Mi ricordo che fioccavano le richieste - fior di richieste! - e che alcuni premevano, lascia perdere coll'uni che qui c'è da lavorare e far palanche!
Uno scenario completamente diverso rispetto all'attuale.
Diciamo un'economia dopata, gonfiata, con un tenore spropositato fatto a deficit, voragini di bilancio e previdenziali che garantivano un tenore di vita spropositato (il demagogo per cicale era Bettino Craxi, superato poi nei deficit da Berlusconi e ora anche Renzi cerca di mettere il suo record deficitista, al peggio non c'è limite) lo pagano ora i giovani che si trovano porzioni di debito a testa indicibili, da prefissi della fisica e le generazioni che andranno in pensione tardissimo, a 86 anni sei mesi e un giorno visto che il barile lo hanno svuotato i ladri, grandi, piccoli e medi delle generazioni precedenti (col presunto diritto pensionistico "verso 30 e prendo 70").

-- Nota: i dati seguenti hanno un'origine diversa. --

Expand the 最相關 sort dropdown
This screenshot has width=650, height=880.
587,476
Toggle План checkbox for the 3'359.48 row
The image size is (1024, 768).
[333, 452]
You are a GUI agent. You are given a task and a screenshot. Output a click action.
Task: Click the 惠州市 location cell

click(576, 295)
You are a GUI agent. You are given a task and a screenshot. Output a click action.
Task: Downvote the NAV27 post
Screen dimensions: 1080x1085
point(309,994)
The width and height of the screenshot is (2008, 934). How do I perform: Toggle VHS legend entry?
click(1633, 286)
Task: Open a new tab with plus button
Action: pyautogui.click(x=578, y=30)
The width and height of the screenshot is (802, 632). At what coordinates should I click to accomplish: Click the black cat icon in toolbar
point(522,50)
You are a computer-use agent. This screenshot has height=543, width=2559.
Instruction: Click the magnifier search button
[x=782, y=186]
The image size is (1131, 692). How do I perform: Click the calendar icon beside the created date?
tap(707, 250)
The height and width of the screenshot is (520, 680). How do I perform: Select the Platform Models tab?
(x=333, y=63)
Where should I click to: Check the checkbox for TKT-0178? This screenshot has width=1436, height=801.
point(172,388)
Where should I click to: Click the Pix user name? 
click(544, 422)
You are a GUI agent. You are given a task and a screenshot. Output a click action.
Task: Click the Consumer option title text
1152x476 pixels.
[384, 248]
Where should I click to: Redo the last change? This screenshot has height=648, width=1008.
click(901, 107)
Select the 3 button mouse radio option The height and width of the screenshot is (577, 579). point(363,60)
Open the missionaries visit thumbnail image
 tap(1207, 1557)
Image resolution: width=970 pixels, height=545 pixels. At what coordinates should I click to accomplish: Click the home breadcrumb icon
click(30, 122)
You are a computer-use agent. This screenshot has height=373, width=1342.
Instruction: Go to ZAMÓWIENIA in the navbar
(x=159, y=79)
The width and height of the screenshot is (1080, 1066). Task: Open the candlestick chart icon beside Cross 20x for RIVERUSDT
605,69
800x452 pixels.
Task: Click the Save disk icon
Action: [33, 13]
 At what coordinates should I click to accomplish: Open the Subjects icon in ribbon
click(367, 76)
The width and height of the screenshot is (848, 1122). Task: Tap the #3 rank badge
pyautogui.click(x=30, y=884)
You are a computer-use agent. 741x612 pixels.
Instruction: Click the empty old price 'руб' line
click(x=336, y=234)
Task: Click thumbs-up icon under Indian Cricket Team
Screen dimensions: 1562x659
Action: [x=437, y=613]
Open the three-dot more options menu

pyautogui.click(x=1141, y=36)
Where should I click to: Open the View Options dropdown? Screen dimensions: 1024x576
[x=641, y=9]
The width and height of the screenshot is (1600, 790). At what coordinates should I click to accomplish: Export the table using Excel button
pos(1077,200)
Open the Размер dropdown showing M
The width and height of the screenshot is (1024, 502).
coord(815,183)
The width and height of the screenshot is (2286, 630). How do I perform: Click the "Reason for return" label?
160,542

Io penso che la nostra generazione prenderà tre soldi di cacio, in quanto a pensione e vecchi come matusalemme.
Io mi sento derubato da tutti questi baby pensionati del cazzo e politicastri loro complici che mentre io sono a sgobbare per la loro pensione, sono in giro in bici, a fare i turisti o fare lavori in nero per i presunti "diritti acquisiti".
Sistema insostenibile e pieno di ipocrisie (come il furto intergenerazionale camuffato da dirittismi da paese dei balocchi).
Sì, meglio non chiedersi quando sarà l’ultimo nostro giorno di lavoro.